Veo en mi pantalla el inicio de Easy Rider. Dos moteros felices disfrutando de la carretera con una canción macarra, alegre, vital, sonando de fondo, incitando a beberse la vida del trago. Me fijo en el fardo que lleva uno de ellos a la espalda, con la bandera americana. En las gafas de sol, en la chupa de cuero, en el sombrero y bigote del otro. En sus motos. Y me pregunto qué les ha llevado ahí. Han ido comprando esas cosas poco a poco, construyendo su personaje. Invirtiendo en ser un tipo de persona. Me pregunto en qué momento la gente decide ser el tipo de persona que quiere ser. Miro a mi alrededor y veo mi casa vacía, casi. Unos pocos libros, todos muy distintos. Un par de botellas de Jameson vacías. Unos discos de vinilo que ni siquiera son míos. Una lámpara de estrellas destartalada, que ella me regaló. Una mesa desordenada y ropa tirada sobre una silla. ¿En qué momento pude yo querer ser motero? ¿En qué momento pude querer ser nada? Una construcción de mí mismo que observar desde fuera, de la que sentirse orgulloso, que mostrar y restregar por la cara de los viandantes que me cruzo. ¿Es eso lo que llaman ego? ¿Un juguete sexual para el onanismo mental propio, y con suerte ajeno? O acaso nuestro traje nos viene dado en la vía del yo que nos tocó vivir. ¿Y por qué a mí me tocó esta, tan aparentemente ausente de todo interés y profundidad? ¿Y por qué a ella le ha tocado admirar estos trajes, esta repulsiva capa de pintura de exteriores? Porque muestra trabajo, interés en uno mismo, refleja carácter, porque es la flor de lo que llevan dentro, me dice. Porque ella está formándose un ego más extenso, me digo. El de las cosas que hace. El de la historia que escribe con los movimientos de su cuerpo, en lugar de con palabras. De lo bonito que quedaría su personaje en una película kitsch llena de colores psicotrópicos y sucio sexo en sucios baños. La mujer terrible que todo lo devora. La mujer de los mil trajes, trajes de otros que colecciona.
Yo quise ser para ti el hombre de los mil trajes, quise ser todos los hombres. Y sólo soy un niño desnudo. ¿En qué momento dejé la senda de ser motero? ¿En qué momento decidí vender un sentimiento? ¿Vender mil palabras en lugar de una imagen? El refranero nunca se equivoca. Y ahora quiero barniz. Algo que me quite esta peste de encima y sobre lo que poder pintar con pintura de exterior y de colores artificiales, fosforitos, capas gruesas con las que revolcarme en fangos de atrezo, que no sean ni suciedad sincera, siquiera. Suciedad es mi ciudad, y mi reino lo perdí por un caballo.

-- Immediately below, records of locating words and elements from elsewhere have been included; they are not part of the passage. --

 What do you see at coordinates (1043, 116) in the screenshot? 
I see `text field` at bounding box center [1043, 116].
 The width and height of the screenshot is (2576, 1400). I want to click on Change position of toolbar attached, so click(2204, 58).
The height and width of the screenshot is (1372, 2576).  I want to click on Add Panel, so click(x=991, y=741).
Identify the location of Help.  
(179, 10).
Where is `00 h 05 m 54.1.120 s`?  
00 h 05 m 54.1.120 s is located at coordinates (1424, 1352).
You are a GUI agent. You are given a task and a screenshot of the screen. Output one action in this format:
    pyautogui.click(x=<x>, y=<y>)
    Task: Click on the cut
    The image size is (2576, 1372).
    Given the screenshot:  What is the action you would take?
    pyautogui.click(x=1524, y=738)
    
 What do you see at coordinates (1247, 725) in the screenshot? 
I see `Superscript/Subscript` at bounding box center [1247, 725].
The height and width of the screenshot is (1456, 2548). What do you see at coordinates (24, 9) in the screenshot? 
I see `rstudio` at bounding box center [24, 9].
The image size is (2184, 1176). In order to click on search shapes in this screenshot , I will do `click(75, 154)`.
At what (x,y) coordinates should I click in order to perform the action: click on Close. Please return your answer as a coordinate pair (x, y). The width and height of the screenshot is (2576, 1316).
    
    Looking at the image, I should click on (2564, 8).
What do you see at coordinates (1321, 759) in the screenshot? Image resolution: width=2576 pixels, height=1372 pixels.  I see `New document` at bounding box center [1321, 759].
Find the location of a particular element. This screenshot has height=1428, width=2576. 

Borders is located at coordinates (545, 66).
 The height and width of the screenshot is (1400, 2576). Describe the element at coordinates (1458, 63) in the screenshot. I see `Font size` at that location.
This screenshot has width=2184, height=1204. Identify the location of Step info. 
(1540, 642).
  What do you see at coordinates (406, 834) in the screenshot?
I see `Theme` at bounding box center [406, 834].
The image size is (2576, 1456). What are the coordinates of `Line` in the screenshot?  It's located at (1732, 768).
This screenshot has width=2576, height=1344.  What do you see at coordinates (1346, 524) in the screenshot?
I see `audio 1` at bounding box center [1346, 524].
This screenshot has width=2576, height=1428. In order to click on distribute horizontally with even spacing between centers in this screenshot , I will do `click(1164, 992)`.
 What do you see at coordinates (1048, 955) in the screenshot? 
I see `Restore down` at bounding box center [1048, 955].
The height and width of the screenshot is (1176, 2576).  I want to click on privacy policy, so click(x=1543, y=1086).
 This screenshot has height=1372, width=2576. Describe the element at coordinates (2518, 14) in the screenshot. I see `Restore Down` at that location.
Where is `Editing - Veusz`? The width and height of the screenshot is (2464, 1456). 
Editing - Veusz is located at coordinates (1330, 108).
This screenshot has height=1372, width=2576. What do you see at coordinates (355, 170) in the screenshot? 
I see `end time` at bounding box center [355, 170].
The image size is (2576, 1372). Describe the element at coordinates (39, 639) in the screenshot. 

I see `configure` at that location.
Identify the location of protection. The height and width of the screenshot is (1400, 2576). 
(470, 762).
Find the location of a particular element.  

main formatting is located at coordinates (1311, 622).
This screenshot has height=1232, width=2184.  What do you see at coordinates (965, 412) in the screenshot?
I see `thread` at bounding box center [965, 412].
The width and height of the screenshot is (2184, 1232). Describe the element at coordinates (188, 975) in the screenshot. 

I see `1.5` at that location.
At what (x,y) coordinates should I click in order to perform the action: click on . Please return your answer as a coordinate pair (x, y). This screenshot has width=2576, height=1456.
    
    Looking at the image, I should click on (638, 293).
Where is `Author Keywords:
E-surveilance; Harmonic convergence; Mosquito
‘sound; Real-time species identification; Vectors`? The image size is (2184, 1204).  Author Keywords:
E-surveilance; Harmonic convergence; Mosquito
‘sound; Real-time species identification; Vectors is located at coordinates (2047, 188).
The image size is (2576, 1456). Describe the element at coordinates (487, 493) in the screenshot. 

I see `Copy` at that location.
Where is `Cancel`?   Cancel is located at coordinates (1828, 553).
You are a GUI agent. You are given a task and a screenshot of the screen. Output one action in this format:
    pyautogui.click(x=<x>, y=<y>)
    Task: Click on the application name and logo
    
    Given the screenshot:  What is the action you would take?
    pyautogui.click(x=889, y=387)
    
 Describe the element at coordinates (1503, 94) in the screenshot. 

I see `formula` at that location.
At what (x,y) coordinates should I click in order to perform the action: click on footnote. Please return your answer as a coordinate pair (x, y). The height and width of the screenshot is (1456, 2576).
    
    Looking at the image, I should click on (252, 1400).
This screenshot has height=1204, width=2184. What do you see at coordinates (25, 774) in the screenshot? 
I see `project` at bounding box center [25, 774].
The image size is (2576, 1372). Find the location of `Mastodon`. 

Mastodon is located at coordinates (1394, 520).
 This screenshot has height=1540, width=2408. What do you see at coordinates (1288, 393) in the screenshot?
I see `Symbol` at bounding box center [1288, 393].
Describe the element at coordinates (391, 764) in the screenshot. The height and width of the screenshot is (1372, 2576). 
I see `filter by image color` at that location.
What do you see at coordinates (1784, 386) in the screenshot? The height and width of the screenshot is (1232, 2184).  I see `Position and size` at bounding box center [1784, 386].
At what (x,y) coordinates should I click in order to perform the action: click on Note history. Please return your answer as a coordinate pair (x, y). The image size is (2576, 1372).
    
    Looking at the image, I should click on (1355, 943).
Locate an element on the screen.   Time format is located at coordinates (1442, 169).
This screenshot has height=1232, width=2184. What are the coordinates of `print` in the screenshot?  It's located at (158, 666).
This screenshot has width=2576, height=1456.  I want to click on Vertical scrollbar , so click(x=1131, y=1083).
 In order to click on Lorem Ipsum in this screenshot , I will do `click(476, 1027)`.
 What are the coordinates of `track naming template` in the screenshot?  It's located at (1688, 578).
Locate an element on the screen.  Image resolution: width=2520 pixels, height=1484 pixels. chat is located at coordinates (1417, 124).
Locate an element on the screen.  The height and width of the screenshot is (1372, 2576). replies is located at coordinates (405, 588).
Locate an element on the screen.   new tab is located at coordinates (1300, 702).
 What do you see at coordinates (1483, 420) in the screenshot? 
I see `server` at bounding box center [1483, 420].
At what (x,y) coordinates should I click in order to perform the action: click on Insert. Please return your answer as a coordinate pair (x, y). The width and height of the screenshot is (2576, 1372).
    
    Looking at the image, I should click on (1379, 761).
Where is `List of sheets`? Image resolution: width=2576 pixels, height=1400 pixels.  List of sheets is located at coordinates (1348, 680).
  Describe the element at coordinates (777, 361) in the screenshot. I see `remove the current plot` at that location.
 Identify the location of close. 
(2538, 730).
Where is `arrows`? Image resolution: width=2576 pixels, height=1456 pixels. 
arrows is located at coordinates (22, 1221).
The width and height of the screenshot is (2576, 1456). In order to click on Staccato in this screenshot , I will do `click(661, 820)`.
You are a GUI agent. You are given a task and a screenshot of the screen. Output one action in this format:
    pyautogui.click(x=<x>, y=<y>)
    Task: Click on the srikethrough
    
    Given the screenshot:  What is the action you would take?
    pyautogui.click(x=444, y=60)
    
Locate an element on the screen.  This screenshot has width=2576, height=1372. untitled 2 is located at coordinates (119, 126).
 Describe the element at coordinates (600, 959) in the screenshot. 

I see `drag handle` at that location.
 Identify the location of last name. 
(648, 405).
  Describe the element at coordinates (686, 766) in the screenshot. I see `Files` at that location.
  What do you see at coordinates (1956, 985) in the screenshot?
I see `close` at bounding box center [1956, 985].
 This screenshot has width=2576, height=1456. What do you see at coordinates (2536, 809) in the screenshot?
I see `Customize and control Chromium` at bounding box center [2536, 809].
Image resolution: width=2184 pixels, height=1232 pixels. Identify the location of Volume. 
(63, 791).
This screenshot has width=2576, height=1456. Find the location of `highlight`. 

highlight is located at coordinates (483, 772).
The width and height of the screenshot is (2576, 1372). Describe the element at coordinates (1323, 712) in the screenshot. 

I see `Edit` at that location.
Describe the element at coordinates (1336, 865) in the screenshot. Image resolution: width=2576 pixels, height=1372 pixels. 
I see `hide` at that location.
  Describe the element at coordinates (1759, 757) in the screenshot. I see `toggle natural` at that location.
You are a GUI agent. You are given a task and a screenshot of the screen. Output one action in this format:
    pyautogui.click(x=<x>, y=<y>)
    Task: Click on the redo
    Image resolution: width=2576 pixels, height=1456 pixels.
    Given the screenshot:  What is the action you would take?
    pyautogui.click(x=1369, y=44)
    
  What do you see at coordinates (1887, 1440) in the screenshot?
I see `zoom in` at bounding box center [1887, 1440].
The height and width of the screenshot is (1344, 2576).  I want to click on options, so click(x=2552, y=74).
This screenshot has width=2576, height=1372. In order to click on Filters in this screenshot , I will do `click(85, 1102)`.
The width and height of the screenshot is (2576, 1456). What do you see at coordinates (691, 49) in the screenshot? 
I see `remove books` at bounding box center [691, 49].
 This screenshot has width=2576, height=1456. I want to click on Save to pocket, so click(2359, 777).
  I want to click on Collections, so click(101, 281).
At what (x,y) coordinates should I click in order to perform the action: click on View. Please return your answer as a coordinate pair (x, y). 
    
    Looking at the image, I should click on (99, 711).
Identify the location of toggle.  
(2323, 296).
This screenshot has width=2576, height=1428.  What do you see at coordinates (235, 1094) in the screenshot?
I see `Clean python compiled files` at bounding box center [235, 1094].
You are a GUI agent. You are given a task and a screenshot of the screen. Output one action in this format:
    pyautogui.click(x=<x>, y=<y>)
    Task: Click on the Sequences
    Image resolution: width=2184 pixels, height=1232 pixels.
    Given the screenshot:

Ella, una de ellas, me dijo que en otra vida había sido una persona importante, y de un clima cálido. Porque necesitaba tener todo bajo control, y odiaba la lluvia. Y me preguntó qué había sido yo. Y yo que no odio nada y lo amo todo, yo que no me construyo, sino observo y absorbo, entendí que estoy huérfano de pasado, y que soy primera generación. Que me había salido el 667 billones en el ticket de la cola, y me acababa de llegar el turno de bajar a la Tierra desde el reino de las almas. No hay problema, me dije, tan sólo te faltan vidas. Al final llevarás tantas capas de pintura que ni la poli te reconocerá, ni se notarán los abollones del coche. Y entonces empecé, y le dije que en otra vida, había sido Borges.